Written request =
Can you rewrite the records between the lines holding "This screenshot has width=1215, height=836." and "pos(98,243)", inclusive, with "gauge" changed to "dial", all else unchanged and the pictures left out?

***** Records shown *****

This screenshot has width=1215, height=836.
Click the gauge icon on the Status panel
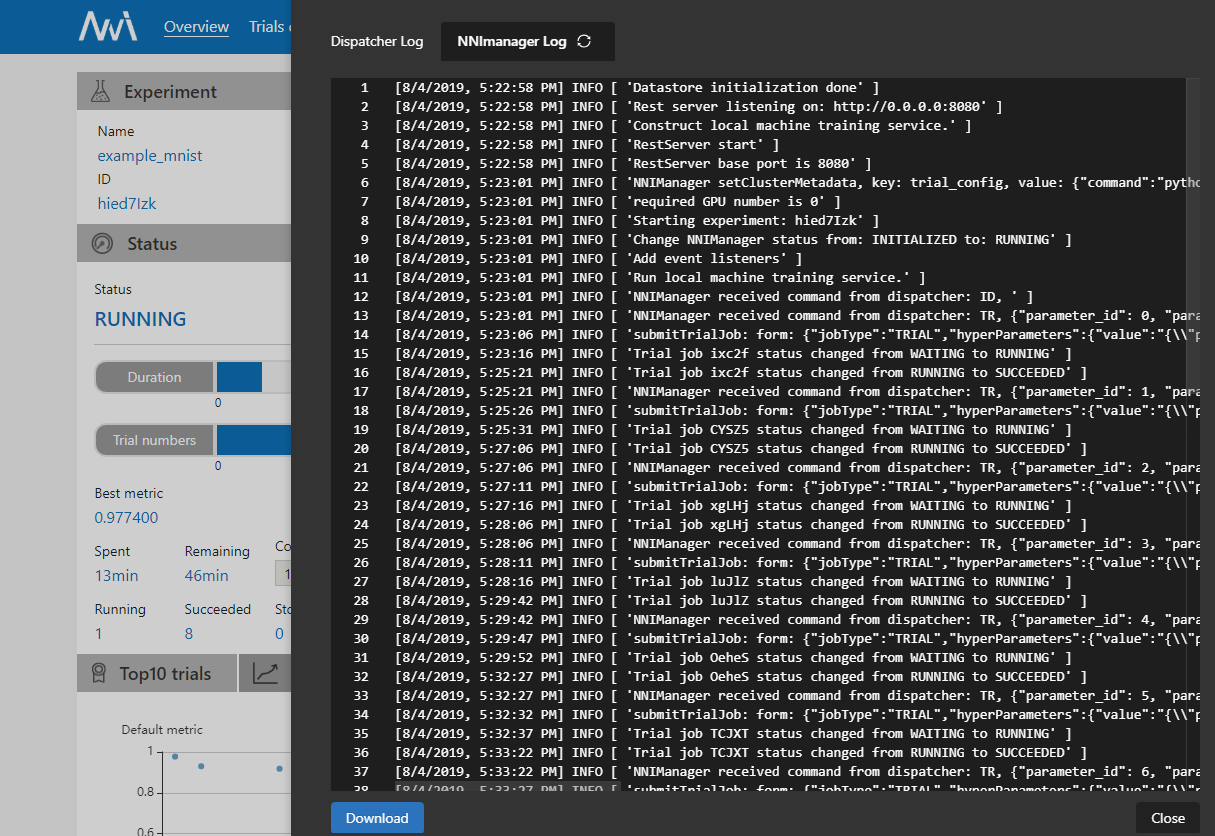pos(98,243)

*****
***** Records shown *****

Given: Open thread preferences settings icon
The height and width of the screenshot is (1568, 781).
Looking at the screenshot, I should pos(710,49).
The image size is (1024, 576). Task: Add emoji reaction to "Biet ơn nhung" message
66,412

*****

Answer =
This screenshot has width=1215, height=836.
Click the dial icon on the Status panel
pos(98,243)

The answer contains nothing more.